Education is not just limited to those who are of young age. El Centro also provides support to adults through its Life Skill & Job Readiness Training, such as Resume Workshops, ESL & Citizenship Classes, and Bilingual Legal Clinics to help them achieve their goals. The seniors are not forgotten in El Centro too. The Senior Nutrition and Wellness program ensures that they receive nutritional education, daily lunches, home delivered meals, and a weekly grocery bag from the Food Bank. They also partake in various social and educational activities. In addition, exercise classes are offered three times a week for the seniors to stay active.
El Centro received a 20,000 dollars grant to install raised garden beds in local seniors' yards. Raised beds are beneficial because they are more accessible, very healthy for growing plants and offer seniors an opportunity to grow some of their own food. Kahlyn Keilty-Lucas was hired as a part-time employee to construct and install the beds for a rapidly approaching deadline: this summer. Many of the materials and soil were donated. Kahlyn works hard for many hours installing the beds and has enlisted the help of Miguel, a volunteer who recently arrived from California. They initially build boxes on site at El Centro and as they build them, they deliver completed boxes and soil using El Centro's van. It is a hit among the seniors and there is a long wait list of people wanting these boxes installed.
As seen so far, El Centro advocates for community building through involving people of various age and racial groups and providing them with the necessary resources and skills to sustain themselves. It also invites local businesses and organizations to engage with El Centro by renting out a small portion of its building for commercial space.

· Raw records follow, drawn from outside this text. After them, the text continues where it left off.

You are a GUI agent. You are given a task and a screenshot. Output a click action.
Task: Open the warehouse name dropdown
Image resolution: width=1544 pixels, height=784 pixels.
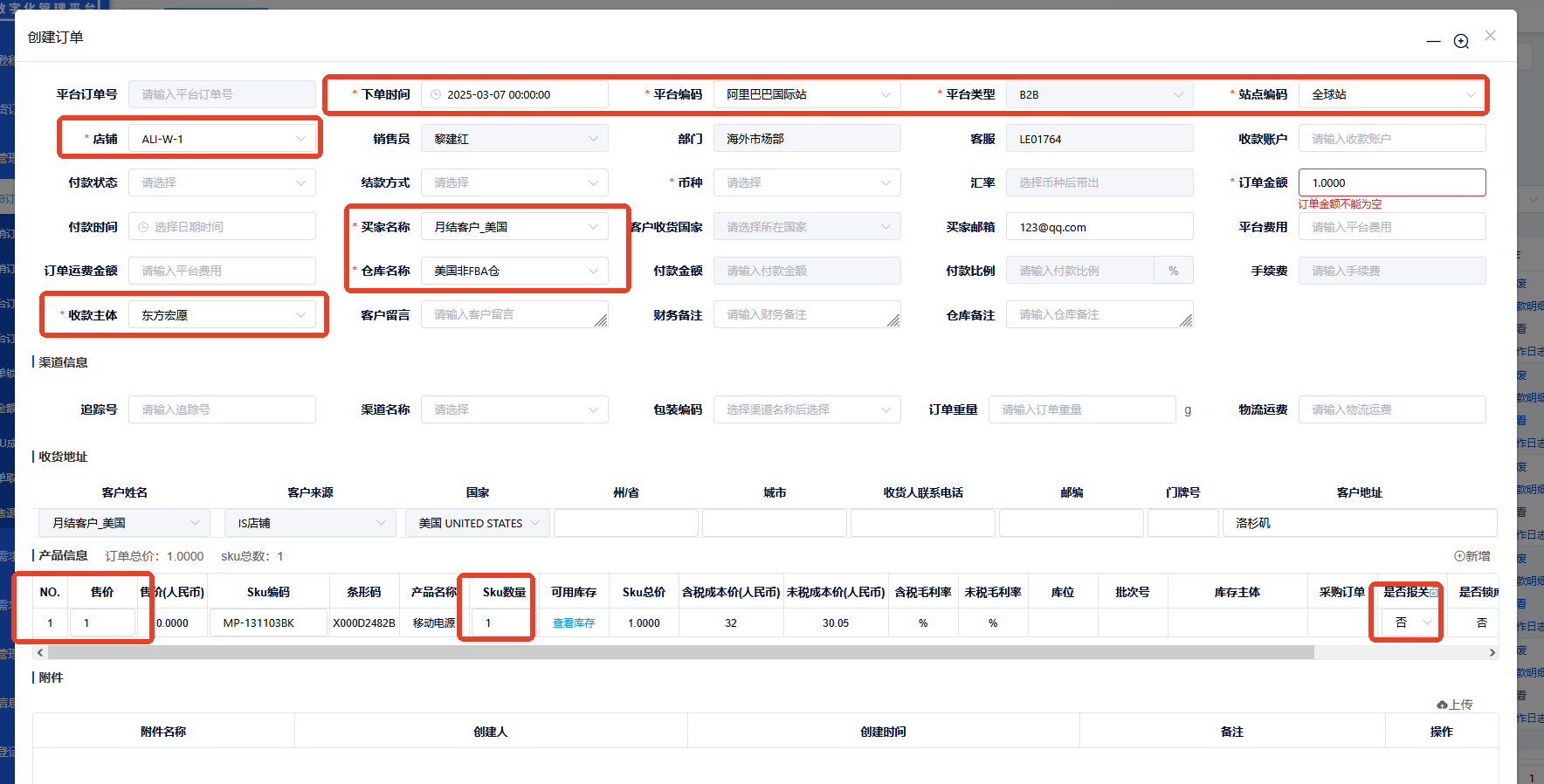514,271
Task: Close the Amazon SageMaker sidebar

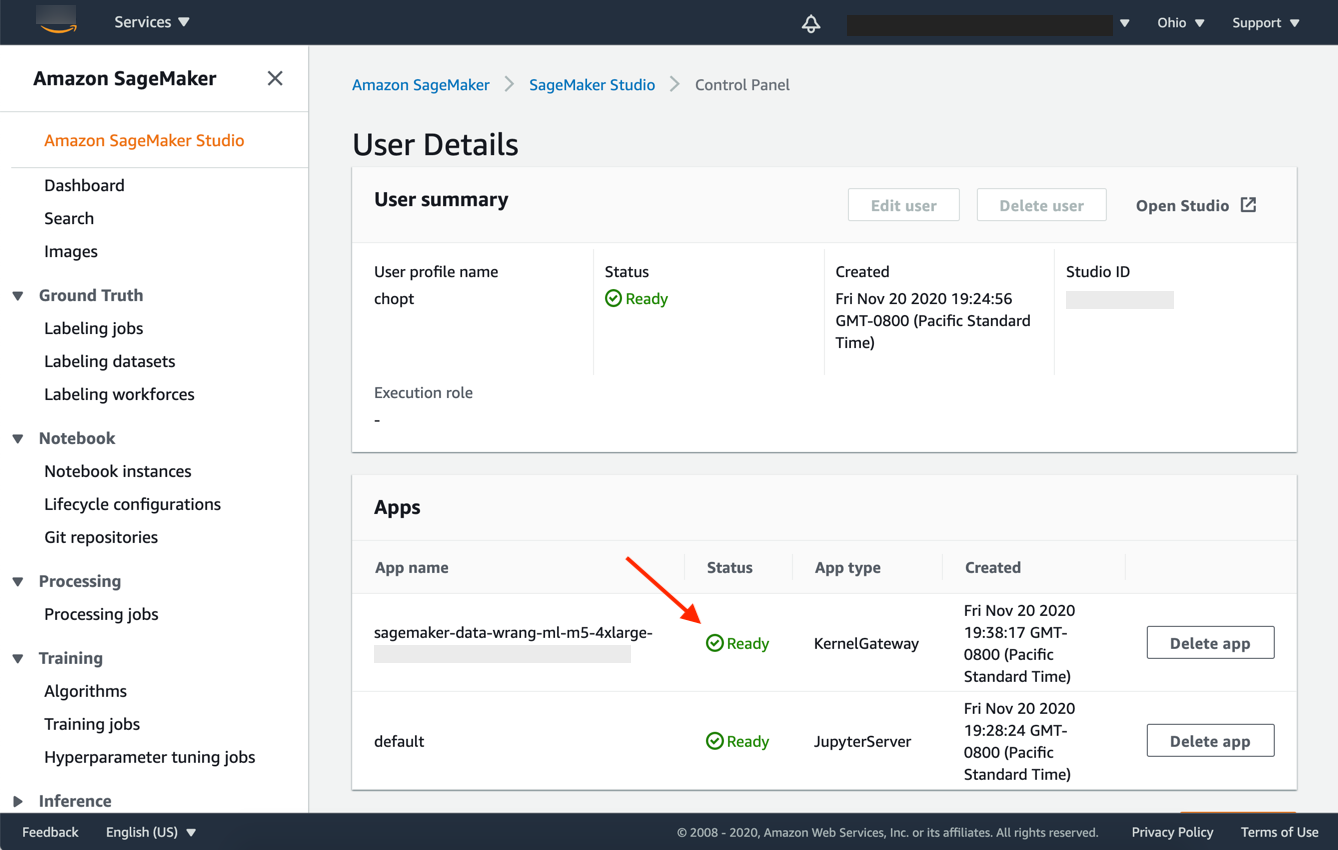Action: click(x=275, y=78)
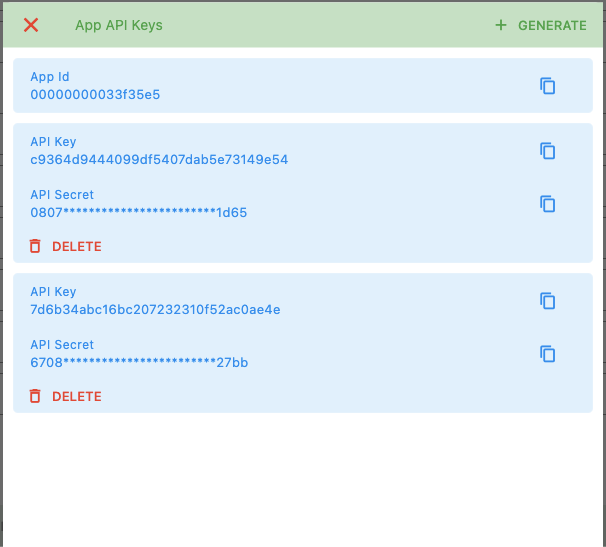Copy the API Key starting with c9364d
Viewport: 606px width, 547px height.
point(548,151)
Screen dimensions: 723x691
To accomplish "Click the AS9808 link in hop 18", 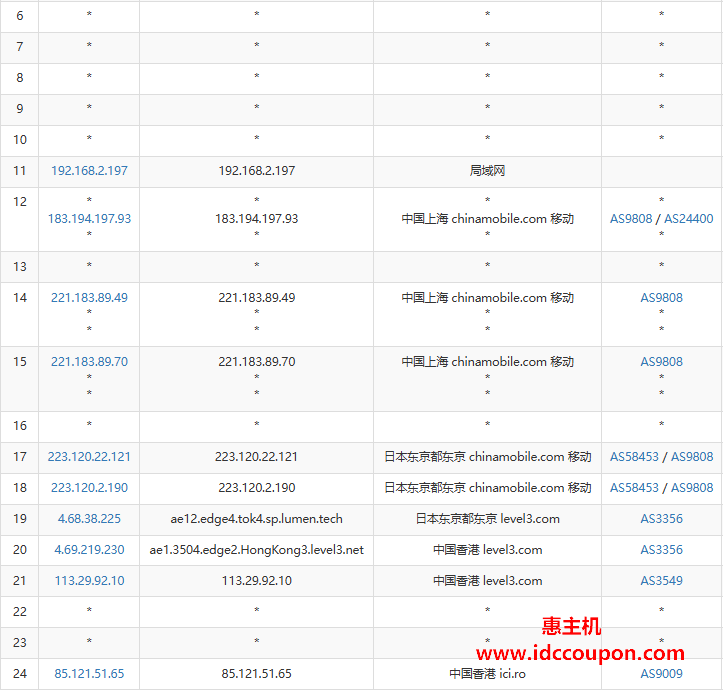I will click(x=692, y=488).
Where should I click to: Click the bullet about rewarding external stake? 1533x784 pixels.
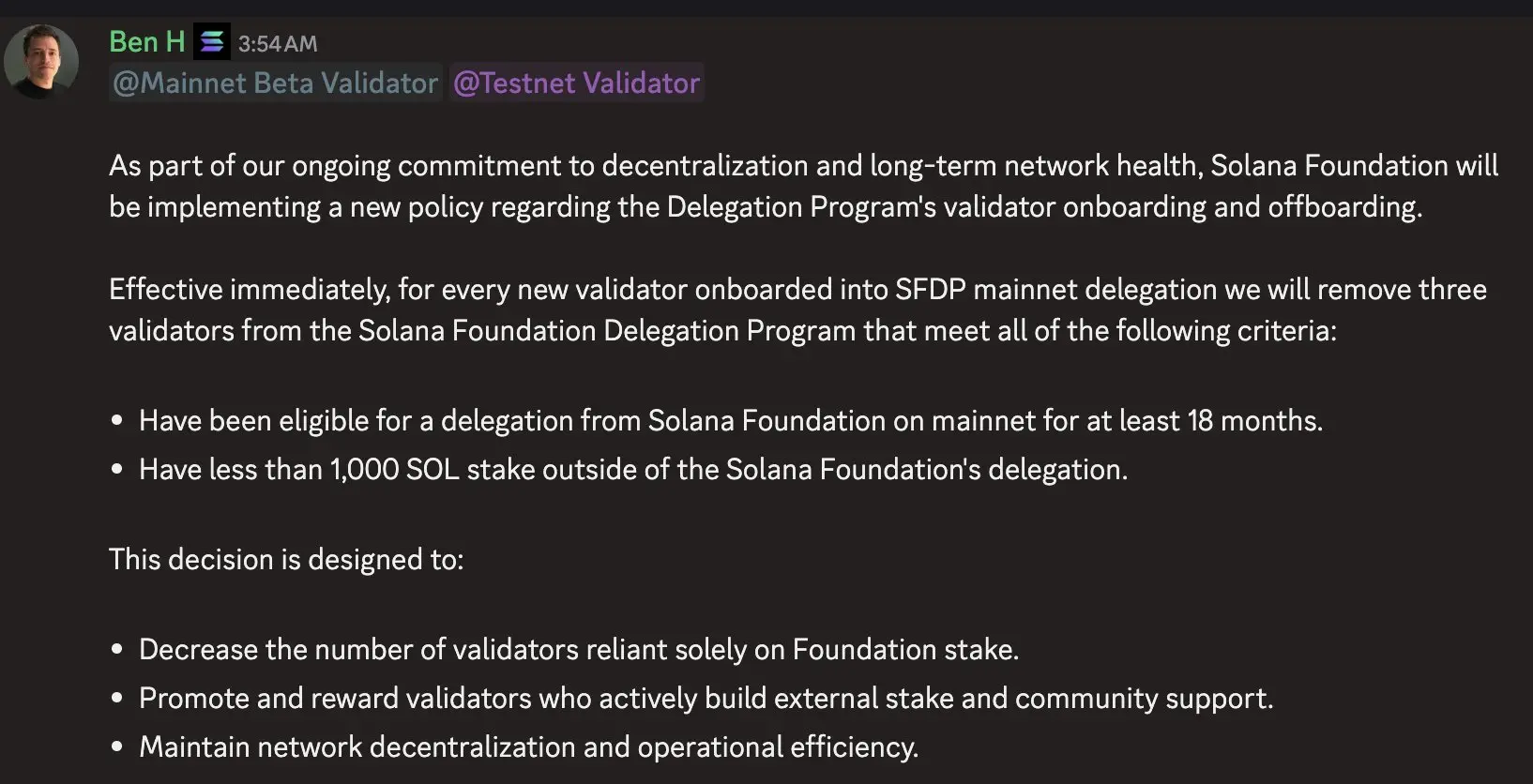pos(706,698)
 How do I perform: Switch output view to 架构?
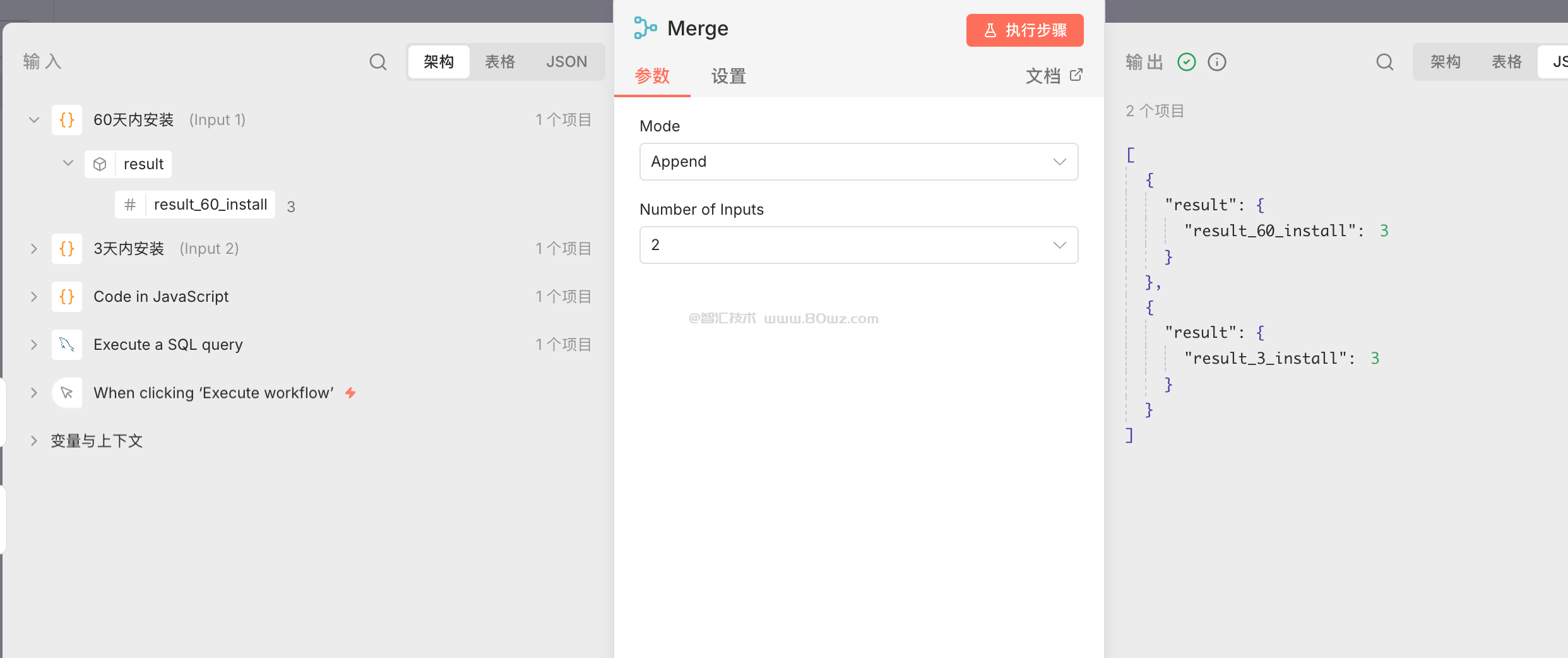click(1445, 62)
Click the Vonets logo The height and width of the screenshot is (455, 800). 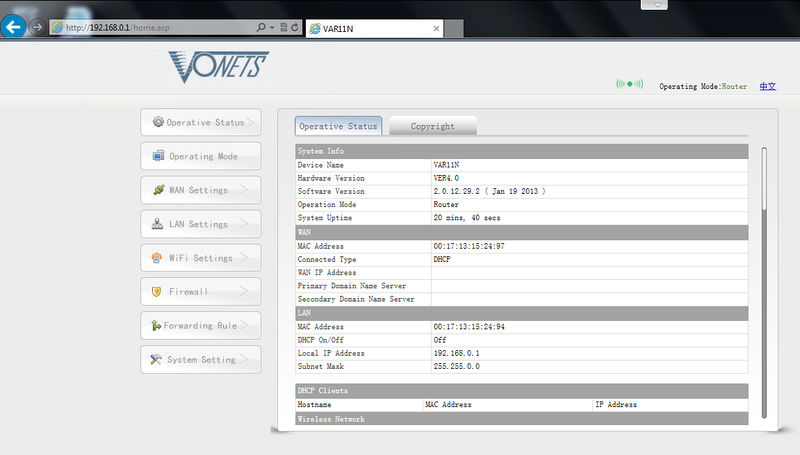(x=219, y=66)
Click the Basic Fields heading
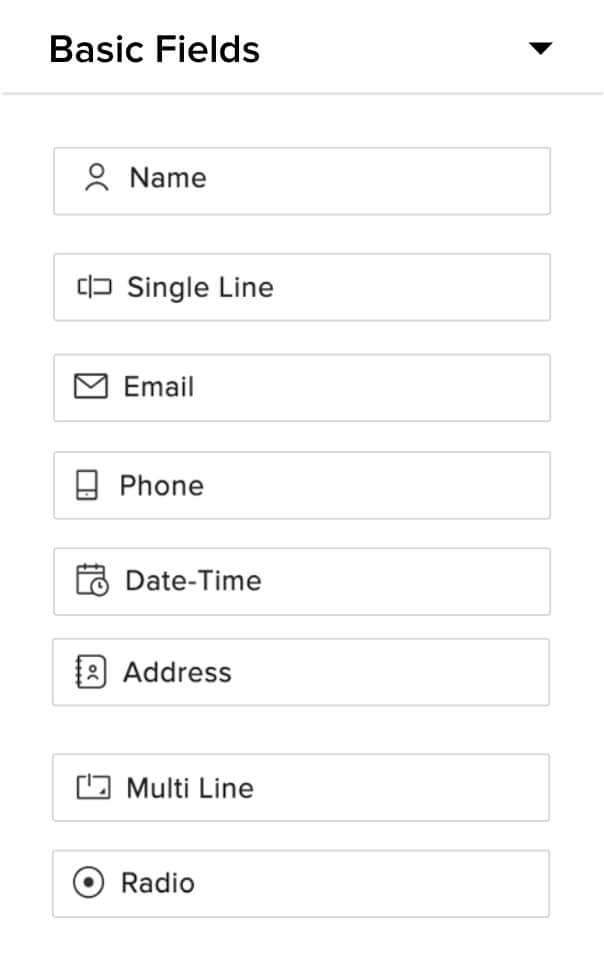 click(154, 49)
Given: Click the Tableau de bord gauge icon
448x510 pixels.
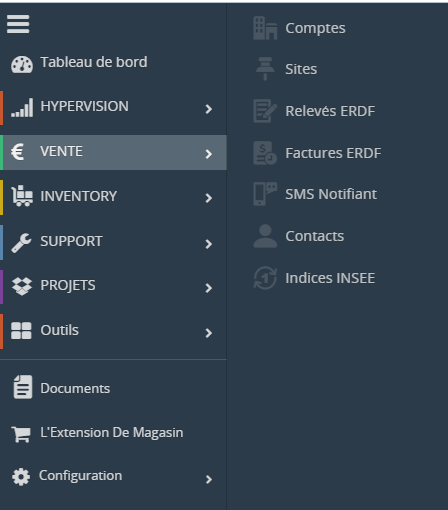Looking at the screenshot, I should pyautogui.click(x=22, y=64).
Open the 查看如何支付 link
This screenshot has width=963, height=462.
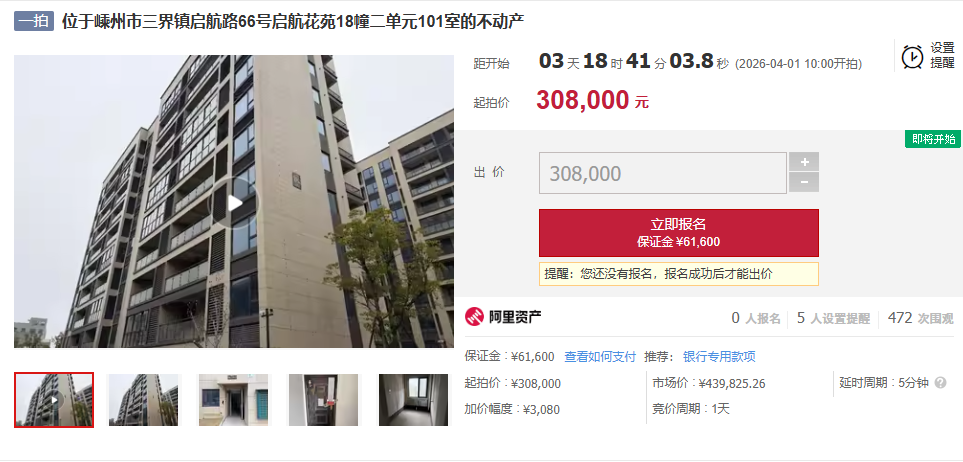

Currently, there are a few non-profit organizations, a dance workshop and even community acupuncture. Furthermore, El Centro provides low-income housing through their multi-family, tax credit apartments, two transitional houses and one triplex all located on Beacon Hill. Everyone who lives in El Centro's housing shares duties and chores, and works together as they are propelled toward self-sustainability.
El Centro de la Raza's mission is "to build unity across all racial and economic sectors, to organize, empower, and defend our most vulnerable and marginalized populations and to bring justice, dignity, equality, and freedom to all the peoples of the world". It believes in developing self-sustainability, as people will then be more able to fully participate in the society. It aims to establish greater equality and a stronger community for all people. This is best encapsulated in the words of Roberto Maestas, El Centro de La Raza's executive director and founder, "A better world is not only possible, it is a necessity."